SEZIONE DEL DOCUMENTO ▸
|---|

Omicidio Conegliano, la Procura: «Già sei anni fa il marito aveva pensato di uccidere Margherita»

Mercoledì 26 Luglio 2023 di Maria Elena Pattaro
Margherita Ceschin e le indagini del Ris

CONEGLIANO (TREVISO) - «Voleva uccidere la sua ex già sei anni fa, con un piano analogo a quello che poi ha attuato a giugno».

Il procuratore di Treviso Marco Martani non ha dubbi sulla solidità del quadro indiziario che ha portato all’arresto di Enzo Lorenzon, 80enne di Ponte di Piave, e di tre dominicani (tra cui l’attuale compagna) per l’omicidio della sua ex moglie Margherita Ceschin. Il capo della procura ha illustrato ieri, durante una conferenza stampa, le complesse indagini dei carabinieri (guidati dal colonnello Massimo Ribaudo e coordinati dai pm Anna Andreatta e Michele Permunian) che hanno portato a risolvere il giallo di Conegliano. Quello che all’inizio sembrava un furto finito male, si è rivelato invece un omicidio su commissione. Lorenzon, ricco imprenditore agricolo, con la complicità dell’attuale amante Dileysi Lorenzo Guzman, 32enne dominicana ha assoldato dei killer per eliminare l’ex coniuge, soffocata la sera del 23 giugno nel suo appartamento di via XVIII Aprile a Conegliano. 


LA TESTIMONIANZA
Una testimonianza importante, per orientare le indagini verso la pista dei rancori familiari è stata quella di una ex amante del pensionato. «Voleva farla fuori già nel 2017. Aveva proposto anche a me un ruolo da intermediario per trovare qualcuno disposto ad ammazzare la sue ex in cambio di 10mila euro. Ma mi sono rifiutata» ha raccontato la donna ai carabinieri. La signora, che in quel periodo frequentava assiduamente Lorenzon, si è presentata spontaneamente dalle autorità dopo aver letto sulla stampa della tragica fine di Margherita. La donna ha raccontato del rancore covato da Enzo nei confronti della vittima. Un odio legato alla costosa separazione (10mila euro al mese di mantenimento). Per far valere le proprie ragioni, Margherita avrebbe minacciato di spifferare presunte irregolarità all’interno dell’azienda vitivinicola dell’ex marito. Così già all’epoca l’anziano avrebbe accarezzato l’idea di sbarazzarsi definitivamente della ex. «Mi ha chiesto se conoscevo qualcuno disposto a dare una lezione o anche a uccidere la donna» ha raccontato la vecchia fiamma. Evidentemente Lorenzon sperava che l’amante, originaria del Meridione, gli fornisse qualche aggancio con la malavita. Invece così non è stato. Le minacce di morte («Se non stai zitta ti taglio la gola») denunciate da Margherita non avevano quindi avuto seguito. Ma era solo questione di tempo. L’occasione gli si sarebbe ripresentata con la nuova compagna, che secondo gli inquirenti ha avuto un ruolo importante nel delitto. E cioè mettere in contatto Lorenzon con il mediatore Juan Maria Guzman, 41 anni, che a sua volta avrebbe ingaggiato i sicari Sergio Antonio Luciano Lorenzo, 38 anni, e altri due ancora latitanti all’estero. Sono ricercati con un mandato di cattura internazionale. I due sicari sono venuti dalla Spagna e sono stati riportati lì dopo il delitto. Riaccompagnati da Sergio Luciano con il Land Rover Freelander di Lorenzon, lo stesso usato per andare ad ammazzare Margherita. Un passo falso, secondo i mandanti, perché avrebbe potuto rivelare i legami fra loro e i sicari. Il suv infatti è al centro di numerose conversazioni intercettate dagli inquirenti. Guzman e Luciano parlano della necessità di “pulire a fondo” l’auto. «Il Freelander va portato in montagna, fatto bruciare» riflette Lorenzon ad alta voce, subito dopo il funerale della moglie, senza sapere che l’auto aveva delle cimici.

|---|

RIGHE DI DATI ▸
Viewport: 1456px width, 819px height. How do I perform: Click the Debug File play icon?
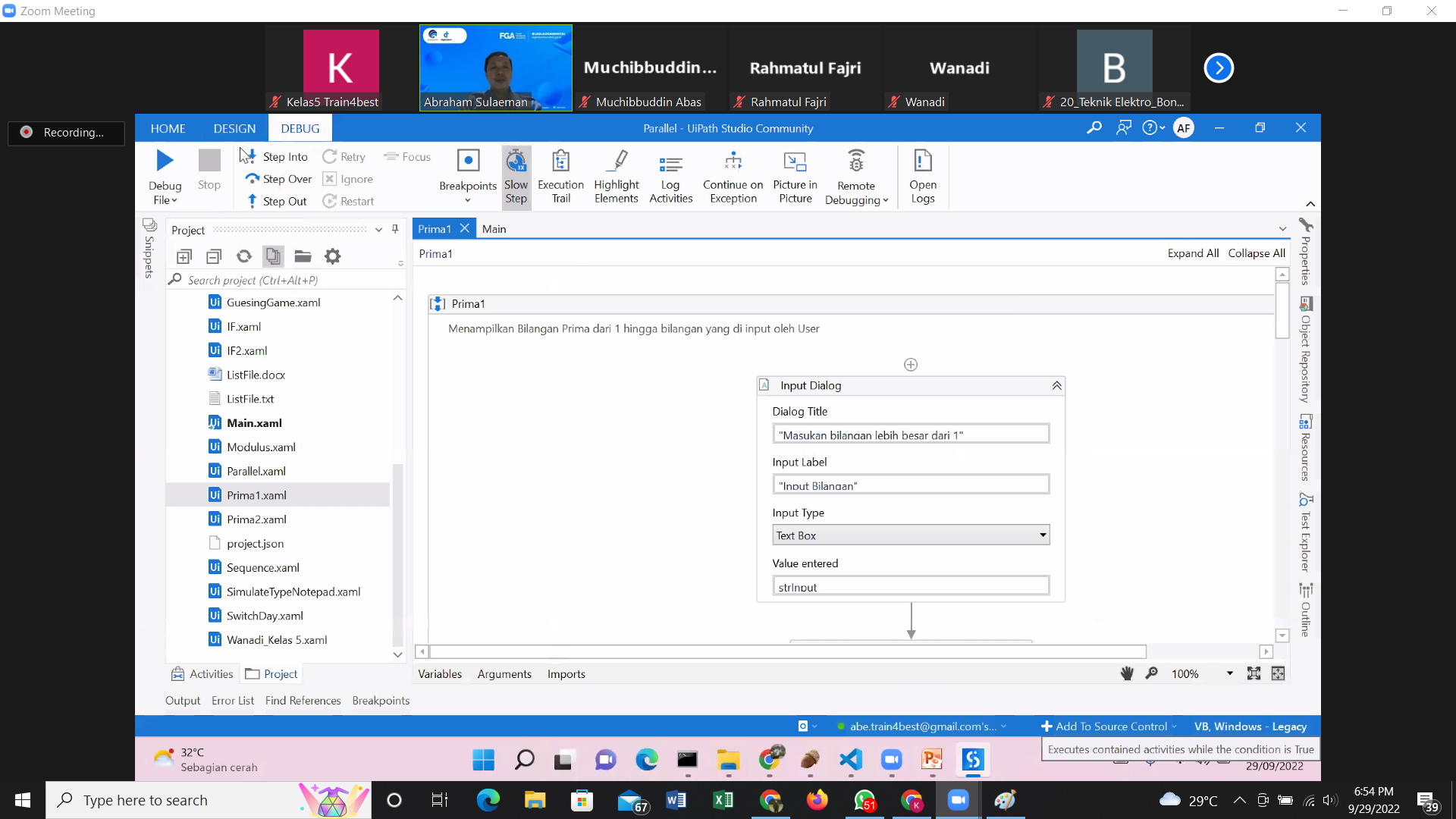point(165,161)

|---|

COSA SERVE ▸ Ricopia senza alcuna modifica tutto il testo dell'articolo sull'omicidio di Conegliano, da "Il procuratore di" giù fino a "Aprile a Conegliano.".

RISPOSTA ▸
Il procuratore di Treviso Marco Martani non ha dubbi sulla solidità del quadro indiziario che ha portato all’arresto di Enzo Lorenzon, 80enne di Ponte di Piave, e di tre dominicani (tra cui l’attuale compagna) per l’omicidio della sua ex moglie Margherita Ceschin. Il capo della procura ha illustrato ieri, durante una conferenza stampa, le complesse indagini dei carabinieri (guidati dal colonnello Massimo Ribaudo e coordinati dai pm Anna Andreatta e Michele Permunian) che hanno portato a risolvere il giallo di Conegliano. Quello che all’inizio sembrava un furto finito male, si è rivelato invece un omicidio su commissione. Lorenzon, ricco imprenditore agricolo, con la complicità dell’attuale amante Dileysi Lorenzo Guzman, 32enne dominicana ha assoldato dei killer per eliminare l’ex coniuge, soffocata la sera del 23 giugno nel suo appartamento di via XVIII Aprile a Conegliano.